Est-on vraiment sûr qu’il s’agissait réellement d’éducation sexuelle ?
Est-on vraiment sûr que l’éducation sexuelle doive se limiter aux ados ?
Les adultes n’en auraient-ils pas, eux aussi, besoin ?
Il y a-t-il réellement nécessité de s’éduquer dans ce domaine ?
La sexualité n’est-elle pas innée ?
Il en est de la sexualité comme de la danse. Si certains, qui possèdent le sens du rythme et du mouvement, dansent comme ils respirent, d’autres en revanche, doivent apprendre à bouger et à enchaîner les pas.
On ne devrait jamais avoir honte d’apprendre ce qu’on ne sait pas… si demain vous vouliez vous mettre au violon, rien ne vous semblerait plus logique que de demander à un violoniste de vous montrer comment s’en servir ? Cela vaut d’ailleurs pour la plupart des choses, de la lecture au golf en passant par les mathématiques !
Malheureusement, ce qui vaut pour à peu prés tout, fait exception pour la sexualité… sous prétexte qu’on sait comment « faire les bébés », nous partons du principe que nous DEVONS savoir faire l’amour, prendre du plaisir et en donner à l’autre ! Pourtant vous avez bien conscience que si vous savez écrire, vous n’êtes pas pour autant un écrivain, ni à fortiori Musset ou Balzac ! Alors ?
Alors c’est peut être que nous ne voyons la sexualité qu’ à travers le prisme de notre orgueil et de la performance. C’est dommage.
Il faut bien se rendre à l’évidence, rien (ou si peu) n’est fait pour nous donner les clés d’une sexualité épanouie.
L’éducation sexuelle au collège
Je ne sais pas vous, mais moi je m’en rappelle bien ! c’était en 6ème.
Lorsqu’en début d’année notre prof de sciences naturelles nous a distribué les livres, nous avons découvert, encarté au milieu des pages, un petit livret blanc très discret. Sur ce livret, en lettres noires, un titre : « La reproduction des vertébrés ».
J’en déduis aujourd’hui que si ce petit livret était « volant » au lieu de faire l’objet d’un chapitre dûment agrafé dans le manuel, c’est que cette leçon devait être optionnelle ? Je suppose qu’on devait laisser au prof ou au chef établissement, le soin de juger s’il était opportun ou pas de nous parler de la « reproduction des vertébrés » ! auquel cas, le livret disparaissait du bouquin de Sciences.
Mais au collège Maurice Ravel, on devait être progressiste, le livret était là !
C’est donc les yeux brillants et le rouge aux joues, que nous nous sommes empressés d’ouvrir le livret en gloussant !
La seule chose « émoustillante », consistait en 6 pauvres petits dessins représentant un homme et une femme nus, à l’age de 9 ans, 15 ans et adultes.

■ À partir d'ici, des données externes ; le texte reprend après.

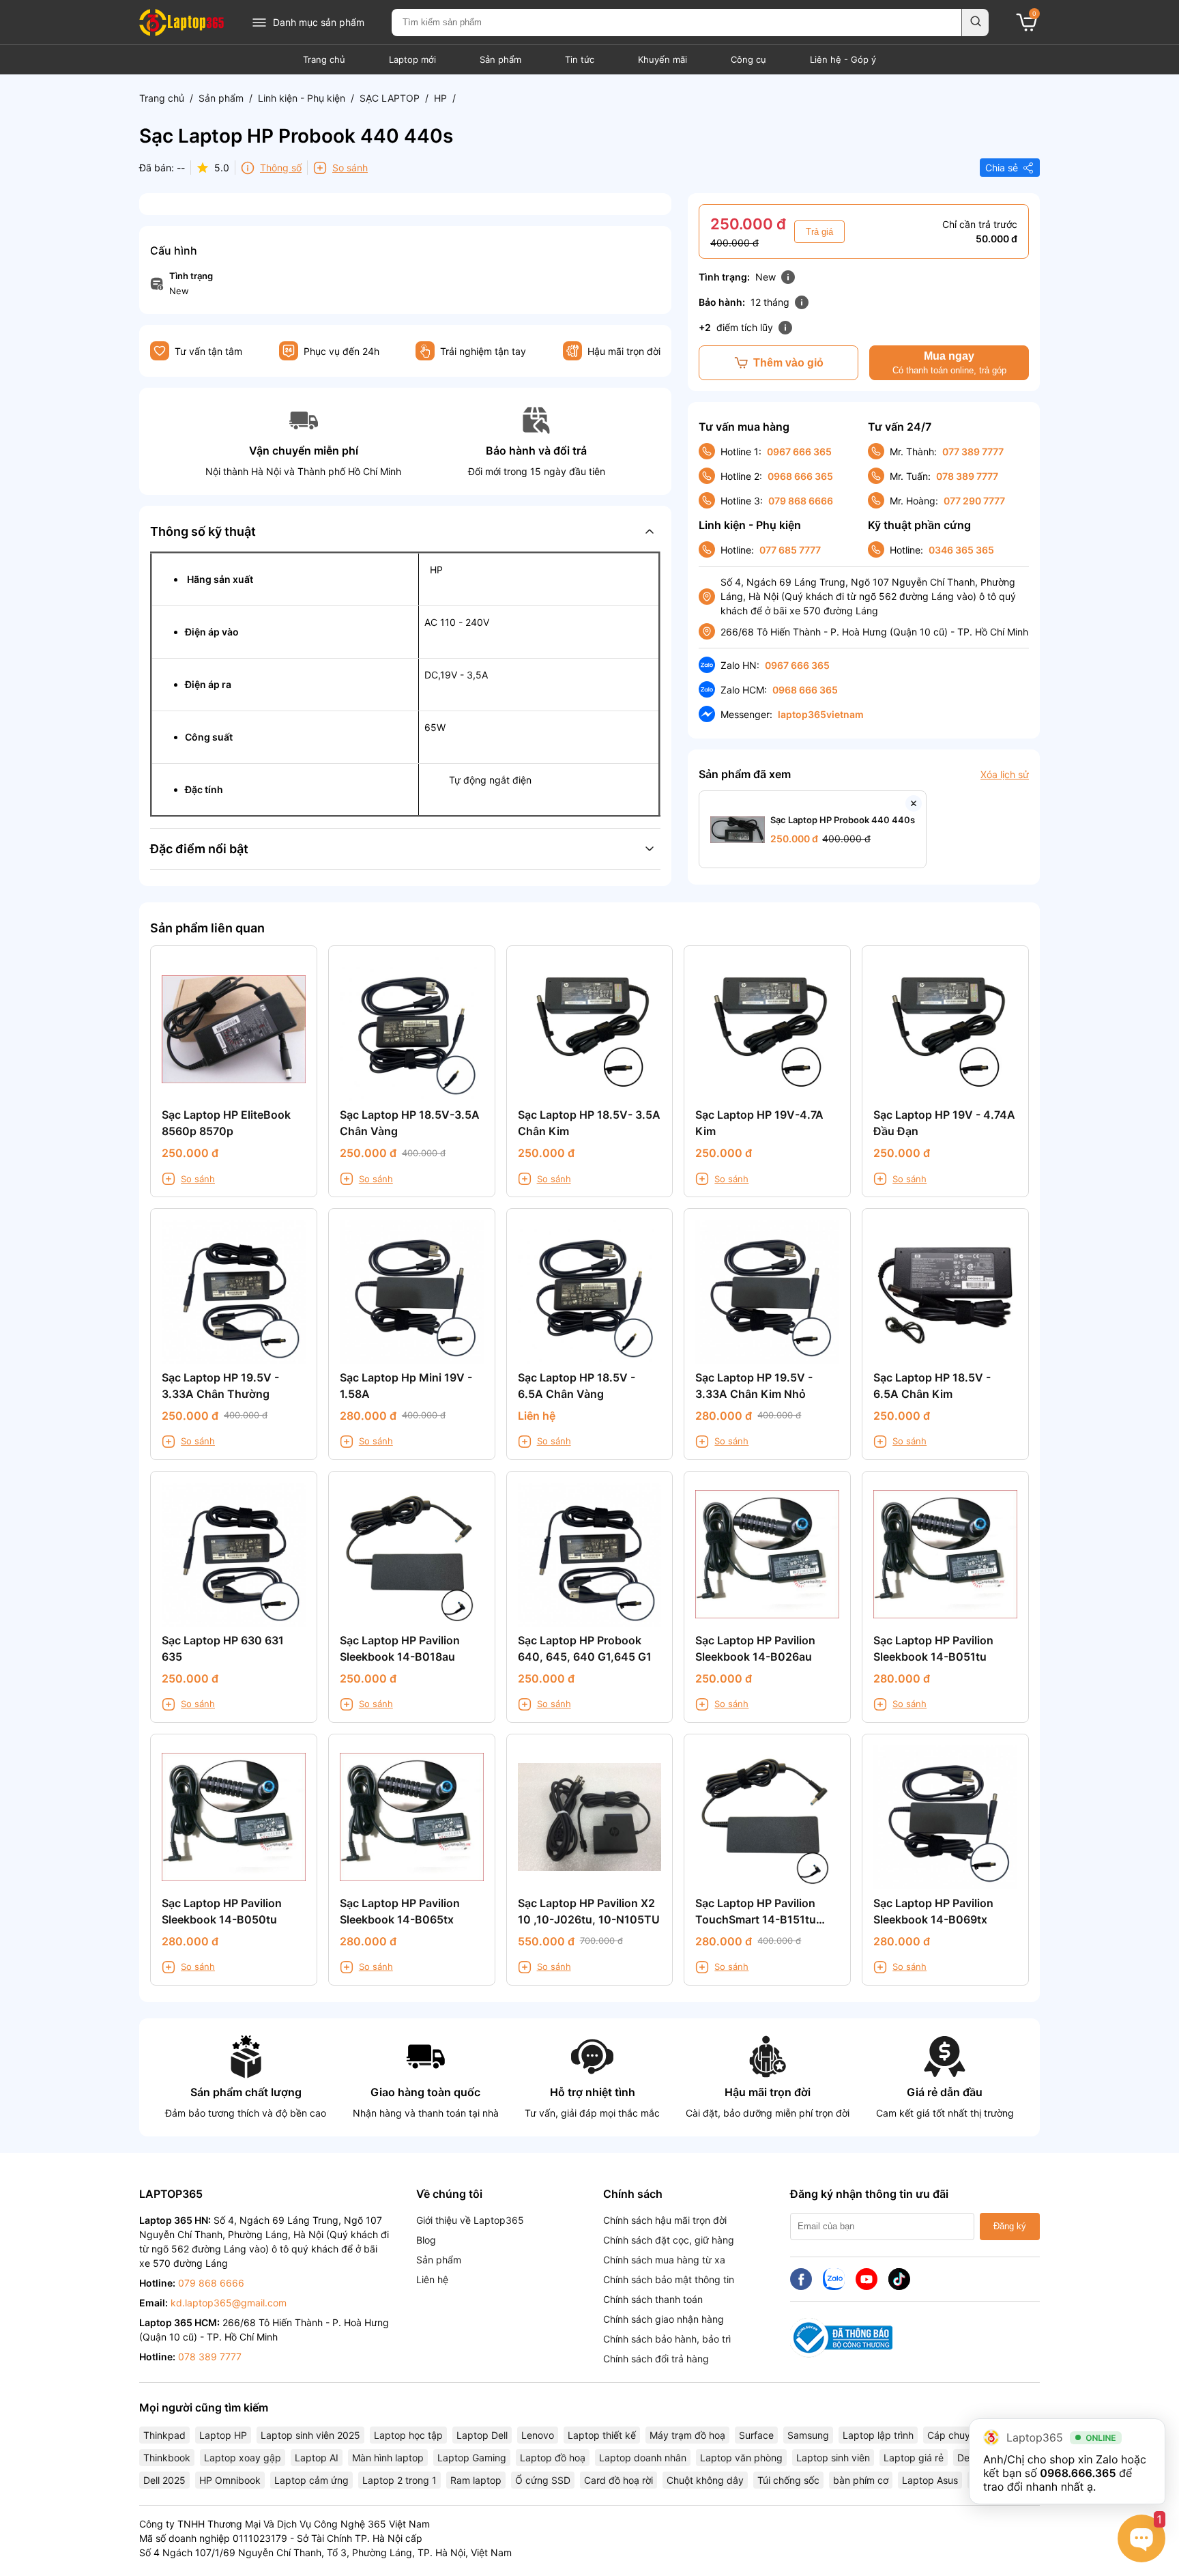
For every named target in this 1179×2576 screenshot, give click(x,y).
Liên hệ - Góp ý (843, 59)
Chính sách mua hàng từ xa (664, 2259)
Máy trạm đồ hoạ (687, 2435)
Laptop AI (316, 2457)
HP (440, 98)
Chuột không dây (705, 2480)
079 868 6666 (800, 500)
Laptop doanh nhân (642, 2457)
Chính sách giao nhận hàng (663, 2319)
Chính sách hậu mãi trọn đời (665, 2220)
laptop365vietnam (821, 714)
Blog (426, 2240)
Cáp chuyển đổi (962, 2435)
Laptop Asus (930, 2480)
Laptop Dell (482, 2435)
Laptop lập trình (878, 2435)
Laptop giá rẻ (914, 2457)
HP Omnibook (230, 2480)
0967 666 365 (799, 451)
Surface (756, 2435)
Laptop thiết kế (602, 2435)
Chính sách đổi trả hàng (656, 2358)
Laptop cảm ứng (311, 2480)
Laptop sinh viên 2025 (310, 2435)
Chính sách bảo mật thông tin (668, 2279)
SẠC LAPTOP (390, 98)
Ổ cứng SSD (542, 2480)
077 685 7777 (790, 550)
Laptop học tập (408, 2435)
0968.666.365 (1078, 2473)
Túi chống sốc (788, 2480)
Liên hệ (432, 2279)
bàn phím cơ (860, 2480)
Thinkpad (164, 2435)
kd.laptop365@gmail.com (229, 2302)
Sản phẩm (500, 59)
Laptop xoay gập (242, 2457)
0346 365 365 (961, 550)
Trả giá (819, 232)
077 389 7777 (973, 451)
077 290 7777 (974, 500)
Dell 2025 (164, 2480)
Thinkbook (166, 2457)
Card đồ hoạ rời (618, 2480)
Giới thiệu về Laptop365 (470, 2220)
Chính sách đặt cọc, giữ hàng (668, 2240)
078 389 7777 (967, 476)
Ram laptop (475, 2480)
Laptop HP (223, 2435)
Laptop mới (412, 59)
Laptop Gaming (471, 2457)
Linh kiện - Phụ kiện (301, 98)
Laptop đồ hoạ (552, 2457)
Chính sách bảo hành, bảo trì (667, 2339)
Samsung (808, 2435)
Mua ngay (949, 362)
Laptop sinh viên (833, 2457)
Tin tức (579, 59)
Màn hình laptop (388, 2457)
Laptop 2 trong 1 (399, 2480)
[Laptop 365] (181, 22)
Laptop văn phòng (741, 2457)
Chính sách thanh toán (653, 2299)
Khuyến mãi (662, 59)
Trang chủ (324, 59)
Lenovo (537, 2435)
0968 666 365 (800, 476)
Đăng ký (1009, 2226)
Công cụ (748, 59)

Le summum de l’érotisme était que l’aquarelliste amateur qui avait réalisé l’œuvre, avait figuré les poils de la jeune fille et de la dame ! Voilà pour l’anecdote autobiographique et pour planter le décor.

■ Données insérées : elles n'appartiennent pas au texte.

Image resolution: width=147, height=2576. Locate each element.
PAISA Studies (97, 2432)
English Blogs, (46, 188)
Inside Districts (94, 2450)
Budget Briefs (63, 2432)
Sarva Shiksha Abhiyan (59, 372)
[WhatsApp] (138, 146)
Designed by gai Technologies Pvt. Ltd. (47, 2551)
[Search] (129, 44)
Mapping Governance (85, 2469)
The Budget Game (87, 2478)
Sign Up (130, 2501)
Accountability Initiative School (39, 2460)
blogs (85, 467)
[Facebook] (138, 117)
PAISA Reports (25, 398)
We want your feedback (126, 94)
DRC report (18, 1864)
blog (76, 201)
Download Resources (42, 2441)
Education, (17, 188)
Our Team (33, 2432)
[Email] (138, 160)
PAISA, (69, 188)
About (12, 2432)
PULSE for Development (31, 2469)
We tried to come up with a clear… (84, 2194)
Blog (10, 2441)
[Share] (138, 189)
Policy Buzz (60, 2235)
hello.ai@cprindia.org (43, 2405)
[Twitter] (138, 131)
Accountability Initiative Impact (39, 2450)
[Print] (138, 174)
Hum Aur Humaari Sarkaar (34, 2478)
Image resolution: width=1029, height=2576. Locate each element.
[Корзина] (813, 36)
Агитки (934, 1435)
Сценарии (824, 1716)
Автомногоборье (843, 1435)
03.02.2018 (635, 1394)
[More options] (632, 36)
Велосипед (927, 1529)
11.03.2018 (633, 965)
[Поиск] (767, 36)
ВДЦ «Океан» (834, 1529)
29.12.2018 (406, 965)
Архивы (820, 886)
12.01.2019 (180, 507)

À part ça, que contenait ce fascicule qu’on nous avait présenté comme de l’éducation sexuelle ?
Des schémas de l’appareil reproducteur de l’homme et de la femme, en coupe et de toutes les couleurs. Une photo d’ovule et une de spermatozoïde. Un chapitre sur le cycle féminin, un autre sur la gestation. Enfin un autre très court sur la contraception. Point. Notre éducation sexuelle était faite ! Madame Legris pouvait respirer, elle n’aurait plus à nous parler du zizi et de la zézette !
Voilà donc, ce qu’on baptisait « éducation sexuelle », n’était rien d’autre que de l’anatomie, de la physiologie et de la prophylaxie. Je n’ai pas le souvenir d’avoir entendu une seule fois le mot « plaisir » dans ces cours.
Existe-t-il d’autres voies d’information et d’apprentissage ?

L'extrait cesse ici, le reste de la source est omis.